Now, from time to time we way be appealing to public opinions, influencing other countries and their leadership simply because they are on the same wavelength with us, with regard to human rights, with regard to fairness, with regard to a number of moral virtues that we believe are a part of our foreign policy. And so as long as we stay on that track, people may disagree with us profoundly, but the trust factor cannot be overemphasized.
TERENCE SMITH: Harold Pachios, you have been on this Commission for some years now and have watched the progress of these efforts. Senator Lugar used a very large sum earlier; he said a billion and a half dollars. Is this country getting its money's worth?
HAROLD PACHIOS: Well, I don't know if they're getting their money's worth. Money's important. I think they're getting their money's worth for the money that's being spent, but I don't think the money is the issue, Terry.
Look, this is... we're talking about influencing people throughout the world, changing our global image. And it's not unlike domestic politics, frankly. We're the best in the world at trying to appeal to people. Politicians in the country know how to do that, and Karen Hughes knows how to do it, and you do it with both substance and message. And I think Karen Hughes, from what I've read about her, is a very substantive person, and she understands something about message.
So Shibley is correct: We're not going to just massage the message and change this at all. Policy is important. She knows that. And when you are making an appeal to a domestic audience, a constituency, you know that what you say, what your policies are, have an impact, and it's no different when we're talking about global audiences and a global constituency, which today the global constituency is critical to the achievement of American foreign policy goals because no longer do governments anywhere in the world, even authoritarian governments, do anything without basic public consent in their own countries.
TERENCE SMITH: Shibley Telhami, Karen Hughes is very close to the president and very influential, but she is not deeply experienced in matters of international relations, to say much about the Middle East and that area. Is that a problem? Is that an obstacle in terms of the job that she has in front of her and the people she wants to influence?

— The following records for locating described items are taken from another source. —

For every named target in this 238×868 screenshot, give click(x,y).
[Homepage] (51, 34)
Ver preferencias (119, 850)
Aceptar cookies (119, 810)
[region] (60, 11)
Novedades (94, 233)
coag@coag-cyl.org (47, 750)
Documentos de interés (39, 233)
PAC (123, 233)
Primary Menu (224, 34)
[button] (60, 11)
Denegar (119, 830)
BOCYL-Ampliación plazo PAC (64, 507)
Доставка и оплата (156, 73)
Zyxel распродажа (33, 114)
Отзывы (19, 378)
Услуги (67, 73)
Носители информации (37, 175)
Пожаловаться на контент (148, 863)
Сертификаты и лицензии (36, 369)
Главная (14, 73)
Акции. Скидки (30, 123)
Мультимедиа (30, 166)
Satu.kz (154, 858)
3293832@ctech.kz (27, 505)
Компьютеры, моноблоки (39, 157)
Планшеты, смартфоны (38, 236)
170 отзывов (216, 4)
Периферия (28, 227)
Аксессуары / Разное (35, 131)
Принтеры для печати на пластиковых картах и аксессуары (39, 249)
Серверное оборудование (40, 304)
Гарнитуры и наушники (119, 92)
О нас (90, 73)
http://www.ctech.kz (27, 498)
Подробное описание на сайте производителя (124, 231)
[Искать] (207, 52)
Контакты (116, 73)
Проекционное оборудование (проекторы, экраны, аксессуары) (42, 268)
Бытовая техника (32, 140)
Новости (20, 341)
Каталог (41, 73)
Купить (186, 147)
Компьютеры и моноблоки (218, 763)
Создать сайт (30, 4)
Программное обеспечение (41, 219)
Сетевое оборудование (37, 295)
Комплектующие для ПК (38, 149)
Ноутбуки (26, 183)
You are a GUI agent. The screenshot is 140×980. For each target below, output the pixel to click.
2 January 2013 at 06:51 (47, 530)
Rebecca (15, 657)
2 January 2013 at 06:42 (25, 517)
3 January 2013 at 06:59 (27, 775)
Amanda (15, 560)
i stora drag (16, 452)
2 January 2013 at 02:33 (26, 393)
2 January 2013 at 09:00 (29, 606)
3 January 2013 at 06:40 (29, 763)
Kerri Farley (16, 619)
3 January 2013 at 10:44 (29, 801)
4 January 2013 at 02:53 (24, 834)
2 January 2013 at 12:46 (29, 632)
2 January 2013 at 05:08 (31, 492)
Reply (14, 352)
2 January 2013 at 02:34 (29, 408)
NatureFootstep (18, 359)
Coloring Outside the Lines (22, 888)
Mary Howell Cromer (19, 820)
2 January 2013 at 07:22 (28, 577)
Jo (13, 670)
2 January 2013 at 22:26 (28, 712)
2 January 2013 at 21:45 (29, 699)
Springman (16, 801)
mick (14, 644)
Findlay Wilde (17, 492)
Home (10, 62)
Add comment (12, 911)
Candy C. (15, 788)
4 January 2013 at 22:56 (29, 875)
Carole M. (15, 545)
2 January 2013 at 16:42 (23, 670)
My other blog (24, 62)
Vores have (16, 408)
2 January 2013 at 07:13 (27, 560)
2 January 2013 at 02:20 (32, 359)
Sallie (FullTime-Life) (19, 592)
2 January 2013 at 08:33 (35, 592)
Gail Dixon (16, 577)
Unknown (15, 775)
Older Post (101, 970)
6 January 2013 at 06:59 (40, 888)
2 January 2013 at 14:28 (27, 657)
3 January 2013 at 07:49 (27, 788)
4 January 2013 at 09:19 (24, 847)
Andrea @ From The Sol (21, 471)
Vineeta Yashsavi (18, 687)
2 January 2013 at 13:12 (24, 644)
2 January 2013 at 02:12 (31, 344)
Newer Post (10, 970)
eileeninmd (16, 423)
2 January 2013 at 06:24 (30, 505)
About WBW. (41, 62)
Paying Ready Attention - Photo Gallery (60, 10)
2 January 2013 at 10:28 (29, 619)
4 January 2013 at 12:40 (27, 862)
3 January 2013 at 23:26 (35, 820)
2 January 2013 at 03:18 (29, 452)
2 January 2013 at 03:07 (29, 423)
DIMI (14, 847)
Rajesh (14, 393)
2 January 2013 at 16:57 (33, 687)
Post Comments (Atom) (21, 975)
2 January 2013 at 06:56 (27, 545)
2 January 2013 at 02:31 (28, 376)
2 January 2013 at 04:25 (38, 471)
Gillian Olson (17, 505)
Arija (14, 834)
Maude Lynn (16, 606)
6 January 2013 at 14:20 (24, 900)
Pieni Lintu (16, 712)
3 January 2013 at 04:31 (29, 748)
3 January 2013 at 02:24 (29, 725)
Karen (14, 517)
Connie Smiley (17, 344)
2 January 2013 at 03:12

SHIBLEY TELHAMI: It's a potential obstacle, clearly you have to have clarity about what the problem is that you're facing, and without expertise, you'd have a tough time identifying the problem. The issue is not just countering "bad press" around the rest of the world; that's one of the problems.
So, but I think she's proven to be a capable operative. She's a learner. She's going to have to need a lot of experts around her. Clearly when we did this commission on public diplomacy, we found that very, very few people in the U.S. Government who speak the languages who are capable of communicating.
I think what we must understand is one of the functions of this office, aside from input into policy, is building bridges over time, in the long term. It's not just for short term. What you want to do is you want to build relations with society that are the reservoir of support in times of crisis. You know you're going to go through crisis with any country around the world. You're going to have confrontation, but you need to be able to sustain that, to sustain yourself through that, and to build that across time is really the important mission for any public diplomacy program to be effective.
TERENCE SMITH: All right. I'm afraid we're out of time. Sen. Lugar, Hal Pachios, and Shibley Telhami, thank you very much.